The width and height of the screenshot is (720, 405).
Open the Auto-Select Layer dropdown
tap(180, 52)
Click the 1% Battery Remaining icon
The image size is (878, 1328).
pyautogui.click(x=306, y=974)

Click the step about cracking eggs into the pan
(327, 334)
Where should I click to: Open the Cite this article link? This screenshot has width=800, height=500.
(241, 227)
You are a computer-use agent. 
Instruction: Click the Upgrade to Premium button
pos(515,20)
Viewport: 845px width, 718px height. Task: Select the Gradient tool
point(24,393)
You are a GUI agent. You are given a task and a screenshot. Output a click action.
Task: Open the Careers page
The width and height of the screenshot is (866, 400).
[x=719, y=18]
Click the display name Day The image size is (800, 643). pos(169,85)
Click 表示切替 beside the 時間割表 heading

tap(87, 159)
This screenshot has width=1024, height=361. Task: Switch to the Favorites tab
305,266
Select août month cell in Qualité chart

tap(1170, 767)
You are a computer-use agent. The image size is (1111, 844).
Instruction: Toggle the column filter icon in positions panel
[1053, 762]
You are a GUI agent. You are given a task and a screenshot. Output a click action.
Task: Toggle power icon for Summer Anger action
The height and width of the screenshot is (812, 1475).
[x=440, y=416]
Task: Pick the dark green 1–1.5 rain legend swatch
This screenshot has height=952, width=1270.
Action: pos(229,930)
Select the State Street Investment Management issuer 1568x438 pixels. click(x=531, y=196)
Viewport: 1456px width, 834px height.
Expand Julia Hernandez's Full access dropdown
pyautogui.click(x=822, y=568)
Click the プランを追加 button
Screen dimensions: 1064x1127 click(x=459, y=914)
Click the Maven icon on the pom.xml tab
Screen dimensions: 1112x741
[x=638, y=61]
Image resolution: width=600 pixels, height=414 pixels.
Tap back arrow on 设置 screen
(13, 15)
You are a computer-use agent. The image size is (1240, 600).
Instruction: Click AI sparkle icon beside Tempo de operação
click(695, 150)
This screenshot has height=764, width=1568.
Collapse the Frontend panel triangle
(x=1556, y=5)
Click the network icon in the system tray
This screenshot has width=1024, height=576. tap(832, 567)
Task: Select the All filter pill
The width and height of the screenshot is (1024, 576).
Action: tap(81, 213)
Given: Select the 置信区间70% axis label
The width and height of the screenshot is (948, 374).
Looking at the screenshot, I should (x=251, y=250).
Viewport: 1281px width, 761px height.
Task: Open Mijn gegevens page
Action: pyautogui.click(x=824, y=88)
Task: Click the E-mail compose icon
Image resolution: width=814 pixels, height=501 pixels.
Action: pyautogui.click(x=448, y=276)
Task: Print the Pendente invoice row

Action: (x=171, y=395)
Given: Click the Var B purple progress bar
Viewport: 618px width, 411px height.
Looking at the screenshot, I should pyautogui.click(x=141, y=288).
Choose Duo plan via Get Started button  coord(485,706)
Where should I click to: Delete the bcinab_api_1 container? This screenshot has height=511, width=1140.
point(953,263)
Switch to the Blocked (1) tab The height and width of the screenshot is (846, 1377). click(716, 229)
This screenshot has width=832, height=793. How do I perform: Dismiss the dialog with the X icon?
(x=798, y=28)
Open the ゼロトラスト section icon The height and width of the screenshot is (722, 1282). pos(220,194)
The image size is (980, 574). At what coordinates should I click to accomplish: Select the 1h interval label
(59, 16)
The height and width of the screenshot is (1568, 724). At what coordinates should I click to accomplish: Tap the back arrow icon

How to complete this task
Beginning with the line above that contains "You are a computer-use agent. The image size is (1111, 844).", copy each line exactly up to and including the line that contains "Task: Toggle power", and go no further.

Solved problem
You are a computer-use agent. The image size is (1111, 844).
Instruction: Toggle the column filter icon in positions panel
[1053, 762]
You are a GUI agent. You are given a task and a screenshot. Output a click action.
Task: Toggle power icon for Summer Anger action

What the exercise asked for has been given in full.